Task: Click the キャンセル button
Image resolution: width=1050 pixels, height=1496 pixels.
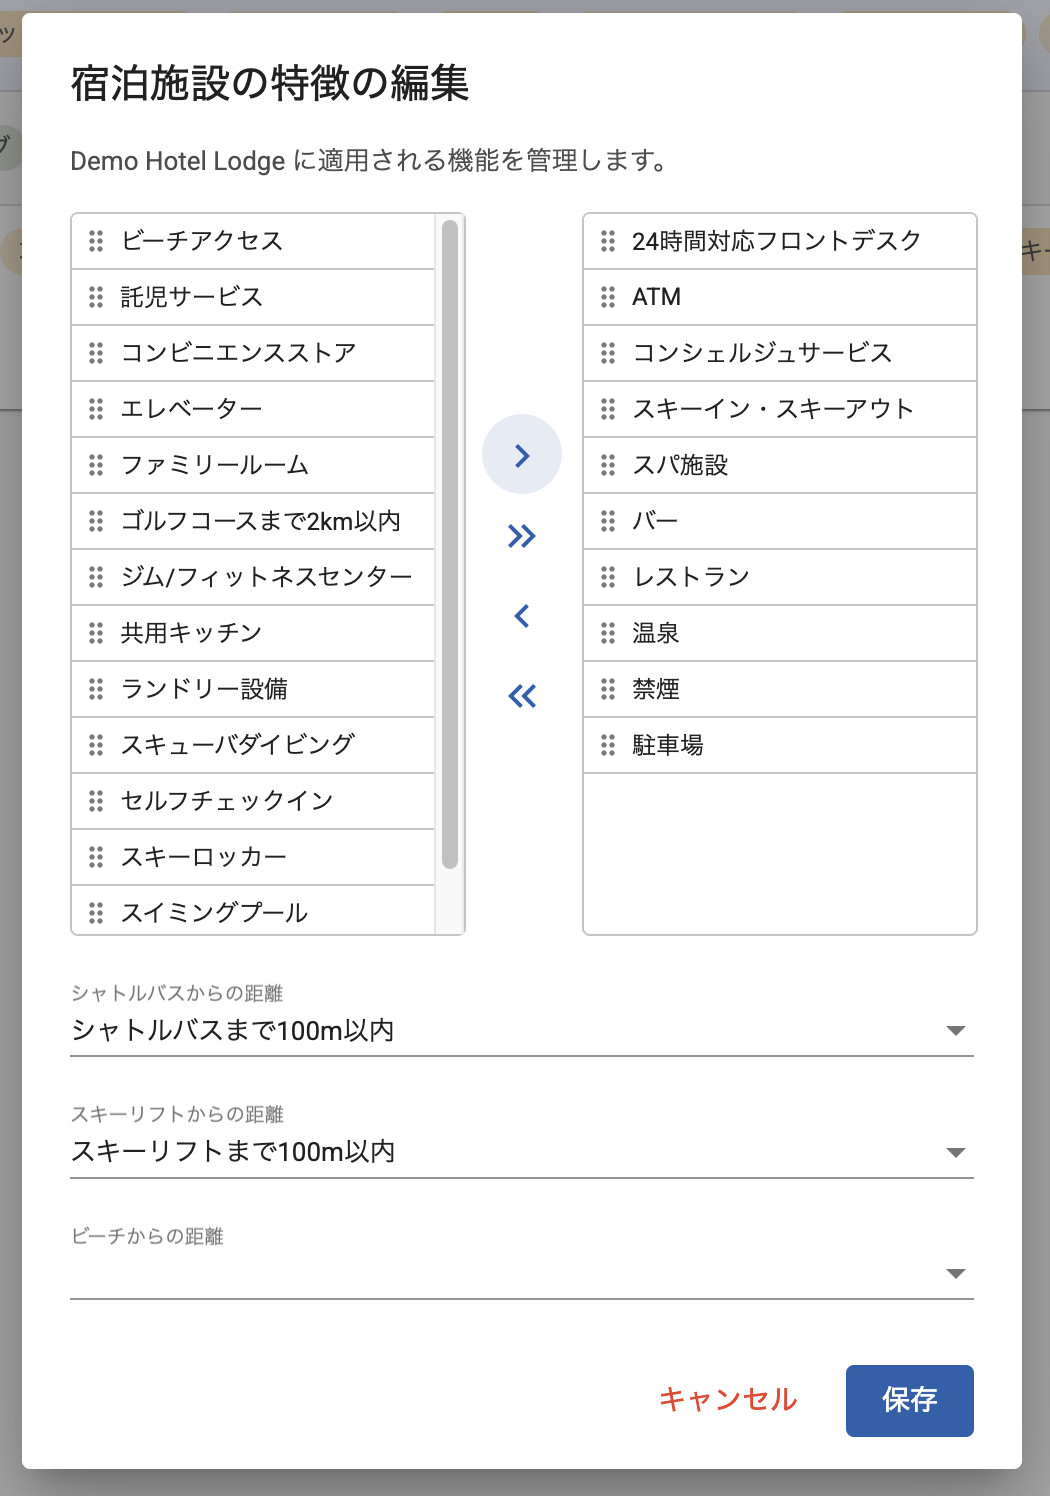Action: point(728,1400)
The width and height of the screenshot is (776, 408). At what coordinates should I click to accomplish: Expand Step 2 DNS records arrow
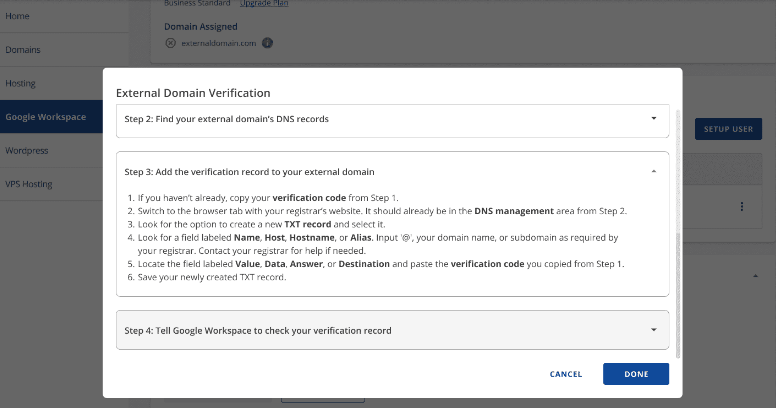(653, 118)
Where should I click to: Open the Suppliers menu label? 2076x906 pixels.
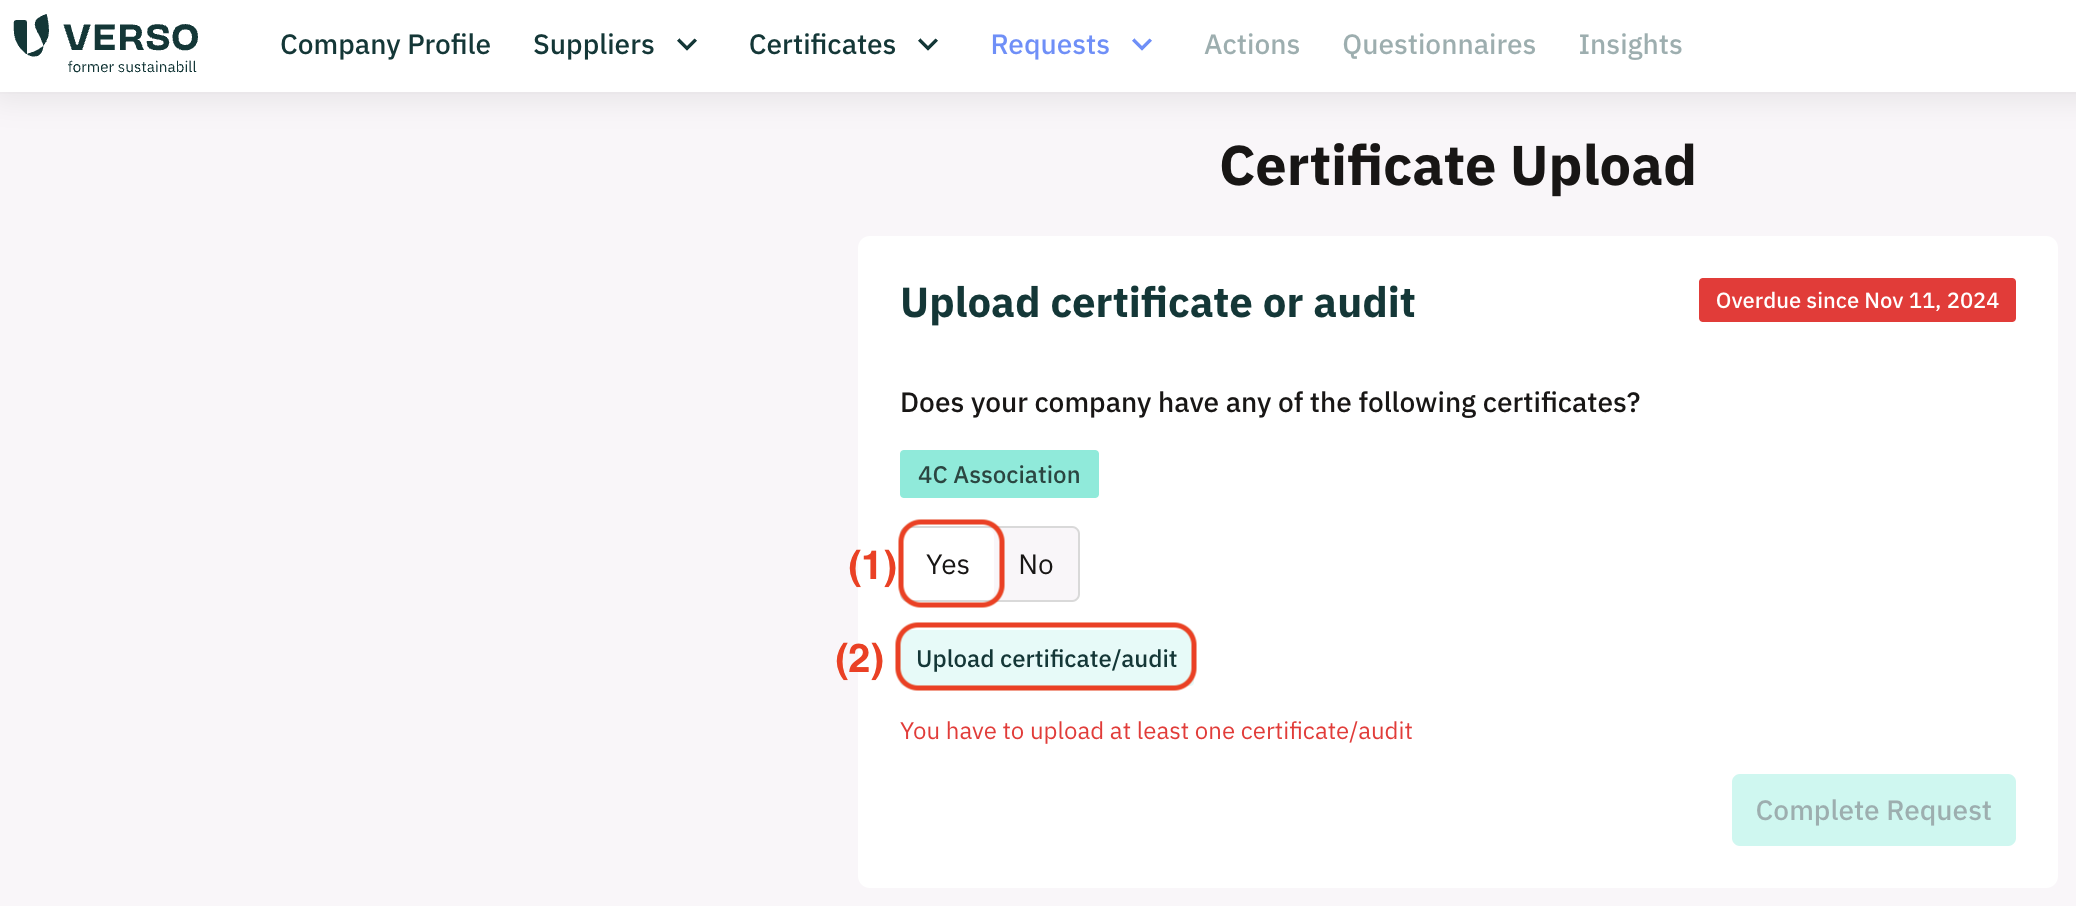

::::::::

Can you express the listing, from the line containing "The width and" through the end of the listing, as a JSON list of strings with one string per line, omitting blank lines and leaving out the pictures?

[
  "The width and height of the screenshot is (776, 408). At what coordinates should I click to accomplish: Expand Step 2 DNS records arrow",
  "(653, 118)",
  "Where should I click to: Open the Suppliers menu label? 2076x906 pixels."
]